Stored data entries
=======

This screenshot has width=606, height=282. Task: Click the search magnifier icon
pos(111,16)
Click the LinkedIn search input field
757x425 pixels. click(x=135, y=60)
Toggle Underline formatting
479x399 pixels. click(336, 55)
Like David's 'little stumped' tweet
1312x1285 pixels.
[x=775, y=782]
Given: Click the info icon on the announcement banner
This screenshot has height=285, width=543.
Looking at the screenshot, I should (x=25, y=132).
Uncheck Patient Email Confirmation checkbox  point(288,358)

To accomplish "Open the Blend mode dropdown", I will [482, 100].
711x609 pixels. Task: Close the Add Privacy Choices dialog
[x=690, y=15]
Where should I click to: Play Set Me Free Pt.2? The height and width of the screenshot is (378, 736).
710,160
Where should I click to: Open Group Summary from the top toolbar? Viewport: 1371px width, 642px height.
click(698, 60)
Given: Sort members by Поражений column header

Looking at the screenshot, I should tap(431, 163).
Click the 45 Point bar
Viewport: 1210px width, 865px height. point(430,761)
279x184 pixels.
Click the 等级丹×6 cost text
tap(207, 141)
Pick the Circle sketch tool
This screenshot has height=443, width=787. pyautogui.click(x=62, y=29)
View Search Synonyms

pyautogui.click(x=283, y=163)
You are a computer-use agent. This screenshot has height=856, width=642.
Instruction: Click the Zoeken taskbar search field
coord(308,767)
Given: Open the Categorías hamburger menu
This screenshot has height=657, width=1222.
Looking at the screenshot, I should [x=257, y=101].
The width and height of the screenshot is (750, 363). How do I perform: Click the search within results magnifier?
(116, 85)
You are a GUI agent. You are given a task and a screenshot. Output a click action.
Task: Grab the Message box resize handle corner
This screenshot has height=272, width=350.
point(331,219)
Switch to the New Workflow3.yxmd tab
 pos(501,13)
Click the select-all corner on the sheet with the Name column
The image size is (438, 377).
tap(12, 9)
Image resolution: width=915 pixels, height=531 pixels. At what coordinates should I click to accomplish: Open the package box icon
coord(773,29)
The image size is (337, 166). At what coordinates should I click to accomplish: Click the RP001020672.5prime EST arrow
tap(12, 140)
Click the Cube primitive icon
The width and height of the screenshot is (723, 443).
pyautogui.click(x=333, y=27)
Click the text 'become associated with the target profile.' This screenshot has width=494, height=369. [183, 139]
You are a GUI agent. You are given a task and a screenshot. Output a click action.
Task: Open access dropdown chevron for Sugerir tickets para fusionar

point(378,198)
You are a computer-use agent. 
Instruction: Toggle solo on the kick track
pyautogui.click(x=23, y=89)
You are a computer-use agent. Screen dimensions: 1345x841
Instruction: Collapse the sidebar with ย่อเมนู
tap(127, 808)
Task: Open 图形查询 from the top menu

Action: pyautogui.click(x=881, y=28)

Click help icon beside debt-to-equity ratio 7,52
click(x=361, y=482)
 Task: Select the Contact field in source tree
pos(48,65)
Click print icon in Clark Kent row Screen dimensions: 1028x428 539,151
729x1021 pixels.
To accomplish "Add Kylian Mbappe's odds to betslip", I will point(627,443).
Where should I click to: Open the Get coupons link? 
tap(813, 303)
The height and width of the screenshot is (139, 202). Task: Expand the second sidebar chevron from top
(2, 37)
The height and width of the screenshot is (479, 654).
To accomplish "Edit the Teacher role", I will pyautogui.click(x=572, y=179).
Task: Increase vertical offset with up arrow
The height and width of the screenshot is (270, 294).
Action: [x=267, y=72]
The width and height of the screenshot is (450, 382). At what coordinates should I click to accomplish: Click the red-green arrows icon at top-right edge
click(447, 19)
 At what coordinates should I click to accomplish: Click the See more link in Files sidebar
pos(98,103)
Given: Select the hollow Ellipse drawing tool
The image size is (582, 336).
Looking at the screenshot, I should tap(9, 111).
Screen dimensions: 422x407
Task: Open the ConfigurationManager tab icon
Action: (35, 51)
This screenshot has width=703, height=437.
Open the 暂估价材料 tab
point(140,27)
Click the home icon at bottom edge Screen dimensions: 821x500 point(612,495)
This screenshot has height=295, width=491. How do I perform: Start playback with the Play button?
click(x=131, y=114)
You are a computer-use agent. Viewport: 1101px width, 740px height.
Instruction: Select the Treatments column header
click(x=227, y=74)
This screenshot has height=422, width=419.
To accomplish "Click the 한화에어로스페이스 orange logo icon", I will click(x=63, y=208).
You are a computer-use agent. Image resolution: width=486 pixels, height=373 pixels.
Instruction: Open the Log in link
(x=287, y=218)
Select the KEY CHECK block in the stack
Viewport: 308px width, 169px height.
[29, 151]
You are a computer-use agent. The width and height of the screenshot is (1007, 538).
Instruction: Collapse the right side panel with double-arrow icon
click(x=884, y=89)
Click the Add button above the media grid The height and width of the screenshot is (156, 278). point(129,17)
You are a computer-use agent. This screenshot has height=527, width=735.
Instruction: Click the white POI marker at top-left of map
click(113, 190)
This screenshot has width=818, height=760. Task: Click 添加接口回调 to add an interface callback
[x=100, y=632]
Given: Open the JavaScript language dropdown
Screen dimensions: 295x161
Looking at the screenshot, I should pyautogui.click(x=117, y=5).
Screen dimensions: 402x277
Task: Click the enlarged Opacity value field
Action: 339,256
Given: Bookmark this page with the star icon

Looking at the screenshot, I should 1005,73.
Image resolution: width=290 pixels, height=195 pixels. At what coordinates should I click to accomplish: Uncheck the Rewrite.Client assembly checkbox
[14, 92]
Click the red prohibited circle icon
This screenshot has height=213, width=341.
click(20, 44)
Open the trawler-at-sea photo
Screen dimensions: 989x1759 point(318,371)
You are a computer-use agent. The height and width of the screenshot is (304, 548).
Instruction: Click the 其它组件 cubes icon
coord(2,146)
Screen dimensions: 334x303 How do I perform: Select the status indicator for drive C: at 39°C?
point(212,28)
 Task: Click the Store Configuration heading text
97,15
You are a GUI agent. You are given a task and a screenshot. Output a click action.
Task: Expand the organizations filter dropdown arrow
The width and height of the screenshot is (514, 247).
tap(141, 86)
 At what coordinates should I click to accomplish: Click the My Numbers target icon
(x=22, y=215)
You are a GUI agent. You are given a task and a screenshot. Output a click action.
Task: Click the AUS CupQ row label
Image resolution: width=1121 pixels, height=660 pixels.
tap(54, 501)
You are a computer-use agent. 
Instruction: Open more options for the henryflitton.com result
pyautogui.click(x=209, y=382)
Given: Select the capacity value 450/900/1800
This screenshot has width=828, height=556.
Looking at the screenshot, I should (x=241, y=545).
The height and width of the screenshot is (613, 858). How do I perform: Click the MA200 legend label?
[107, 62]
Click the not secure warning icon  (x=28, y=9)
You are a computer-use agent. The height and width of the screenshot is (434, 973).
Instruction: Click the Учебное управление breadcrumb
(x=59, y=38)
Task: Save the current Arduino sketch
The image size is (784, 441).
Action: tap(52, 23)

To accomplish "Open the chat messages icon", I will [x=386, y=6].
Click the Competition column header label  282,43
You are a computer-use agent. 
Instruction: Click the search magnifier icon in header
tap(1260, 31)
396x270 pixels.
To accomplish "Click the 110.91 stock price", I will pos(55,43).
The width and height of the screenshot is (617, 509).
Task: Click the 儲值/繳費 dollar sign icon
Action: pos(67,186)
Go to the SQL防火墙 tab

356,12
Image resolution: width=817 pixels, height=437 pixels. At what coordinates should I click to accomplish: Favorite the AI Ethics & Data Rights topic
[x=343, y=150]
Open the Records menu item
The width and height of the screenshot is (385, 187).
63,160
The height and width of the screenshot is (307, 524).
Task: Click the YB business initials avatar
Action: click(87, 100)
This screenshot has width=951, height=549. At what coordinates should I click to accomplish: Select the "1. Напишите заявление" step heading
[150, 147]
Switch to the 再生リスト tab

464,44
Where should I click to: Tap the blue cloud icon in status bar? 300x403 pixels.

=======

From the line holding "Screen dimensions: 295x161" to the line holding "is (434, 973).", inclusive, restate each line above exactly as written.

Screen dimensions: 295x161
Looking at the screenshot, I should pyautogui.click(x=117, y=5).
Screen dimensions: 402x277
Task: Click the enlarged Opacity value field
Action: 339,256
Given: Bookmark this page with the star icon

Looking at the screenshot, I should 1005,73.
Image resolution: width=290 pixels, height=195 pixels. At what coordinates should I click to accomplish: Uncheck the Rewrite.Client assembly checkbox
[14, 92]
Click the red prohibited circle icon
This screenshot has height=213, width=341.
click(20, 44)
Open the trawler-at-sea photo
Screen dimensions: 989x1759 point(318,371)
You are a computer-use agent. The height and width of the screenshot is (304, 548).
Instruction: Click the 其它组件 cubes icon
coord(2,146)
Screen dimensions: 334x303 How do I perform: Select the status indicator for drive C: at 39°C?
point(212,28)
 Task: Click the Store Configuration heading text
97,15
You are a GUI agent. You are given a task and a screenshot. Output a click action.
Task: Expand the organizations filter dropdown arrow
The width and height of the screenshot is (514, 247).
tap(141, 86)
 At what coordinates should I click to accomplish: Click the My Numbers target icon
(x=22, y=215)
You are a GUI agent. You are given a task and a screenshot. Output a click action.
Task: Click the AUS CupQ row label
Image resolution: width=1121 pixels, height=660 pixels.
tap(54, 501)
You are a computer-use agent. 
Instruction: Open more options for the henryflitton.com result
pyautogui.click(x=209, y=382)
Given: Select the capacity value 450/900/1800
This screenshot has width=828, height=556.
Looking at the screenshot, I should (x=241, y=545).
The height and width of the screenshot is (613, 858). How do I perform: Click the MA200 legend label?
[107, 62]
Click the not secure warning icon  (x=28, y=9)
You are a computer-use agent. The height and width of the screenshot is (434, 973).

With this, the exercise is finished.